§ Tekst do czytania
-------

Pomogła: 1 raz Dołączyła: 31 Sie 2006 Posty: 4793 Skąd: Malbork/Luton
Wysłany: Pon 23 Lis, 2015 13:19
Dziękujemy za buziaczki wszystkim
Blanka po chorobie szaleje z jedzeniem... może ciut przytyje, jak tak wcina
ja szykuję, a ona biega między nogami, popiskuje, woła- szybciej, szybciej, bo umieram z głodu
Nie dostaje więcej, ale że zaczęła tak żarłocznie pochłaniać porcje swoje, znowu im zaparzam kuleczki, mokra karma wrócila do łask, oczywiście z dodatkami
_________________ www.leniuch.com - to na razie stronka tylko Leniuszka
Graszka trzymamy kciuki za jutrzejszy dzień i za Wasze Lenie.
Pozdrawiaj całą Ekipè z kliniki w Grudziądzu od nas
a doktora Wojtusia to uścisaj mocno.

-------

§ Przedstawione dane
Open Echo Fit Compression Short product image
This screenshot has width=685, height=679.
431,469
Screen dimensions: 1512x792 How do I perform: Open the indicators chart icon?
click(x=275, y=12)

-------

§ Zadanie do wykonania
Proszę zacytować dosłownie fragment wpisu o Blance od słów „Pomogła: 1 raz” aż do słów „za Wasze Lenie.”.

§ Odpowiedź na zadanie
Pomogła: 1 raz Dołączyła: 31 Sie 2006 Posty: 4793 Skąd: Malbork/Luton
Wysłany: Pon 23 Lis, 2015 13:19
Dziękujemy za buziaczki wszystkim
Blanka po chorobie szaleje z jedzeniem... może ciut przytyje, jak tak wcina
ja szykuję, a ona biega między nogami, popiskuje, woła- szybciej, szybciej, bo umieram z głodu
Nie dostaje więcej, ale że zaczęła tak żarłocznie pochłaniać porcje swoje, znowu im zaparzam kuleczki, mokra karma wrócila do łask, oczywiście z dodatkami
_________________ www.leniuch.com - to na razie stronka tylko Leniuszka
Graszka trzymamy kciuki za jutrzejszy dzień i za Wasze Lenie.